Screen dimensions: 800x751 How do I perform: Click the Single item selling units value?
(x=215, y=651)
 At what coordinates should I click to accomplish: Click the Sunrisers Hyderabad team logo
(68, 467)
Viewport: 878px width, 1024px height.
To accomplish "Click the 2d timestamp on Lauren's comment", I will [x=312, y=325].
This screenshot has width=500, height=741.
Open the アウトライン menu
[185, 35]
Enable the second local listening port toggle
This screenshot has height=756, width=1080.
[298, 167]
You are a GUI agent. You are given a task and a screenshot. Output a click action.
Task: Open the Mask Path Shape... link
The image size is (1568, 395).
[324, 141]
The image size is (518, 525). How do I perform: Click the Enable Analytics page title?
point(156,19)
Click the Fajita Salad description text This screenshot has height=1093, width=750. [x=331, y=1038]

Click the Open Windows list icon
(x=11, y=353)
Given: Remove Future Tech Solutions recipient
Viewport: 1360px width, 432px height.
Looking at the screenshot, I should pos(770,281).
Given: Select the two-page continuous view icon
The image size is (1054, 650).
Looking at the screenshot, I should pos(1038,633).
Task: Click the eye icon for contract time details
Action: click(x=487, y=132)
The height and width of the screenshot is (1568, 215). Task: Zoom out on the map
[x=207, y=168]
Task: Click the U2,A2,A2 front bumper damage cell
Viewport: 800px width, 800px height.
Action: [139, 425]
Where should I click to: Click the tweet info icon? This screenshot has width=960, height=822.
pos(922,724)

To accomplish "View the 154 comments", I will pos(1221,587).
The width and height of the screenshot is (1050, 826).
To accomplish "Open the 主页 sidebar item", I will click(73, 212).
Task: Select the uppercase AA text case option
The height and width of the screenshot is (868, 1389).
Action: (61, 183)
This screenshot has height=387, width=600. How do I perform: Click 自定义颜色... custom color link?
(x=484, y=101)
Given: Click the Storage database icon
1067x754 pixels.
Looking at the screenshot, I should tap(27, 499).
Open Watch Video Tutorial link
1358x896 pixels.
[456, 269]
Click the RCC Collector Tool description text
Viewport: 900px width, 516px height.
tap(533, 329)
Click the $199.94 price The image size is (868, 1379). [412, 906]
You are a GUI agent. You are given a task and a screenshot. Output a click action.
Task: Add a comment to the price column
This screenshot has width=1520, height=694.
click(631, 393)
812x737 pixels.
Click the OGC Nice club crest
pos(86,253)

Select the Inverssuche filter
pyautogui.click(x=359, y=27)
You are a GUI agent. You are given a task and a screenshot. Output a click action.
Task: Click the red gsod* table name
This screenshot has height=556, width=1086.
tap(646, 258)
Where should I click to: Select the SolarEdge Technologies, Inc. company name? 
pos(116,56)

────────────────

◆ **TASK TO COMPLETE**: Pull out every line of the material above that contains the word "description".

◆ **ANSWER IN FULL**:
Click the Fajita Salad description text This screenshot has height=1093, width=750. [x=331, y=1038]
Click the RCC Collector Tool description text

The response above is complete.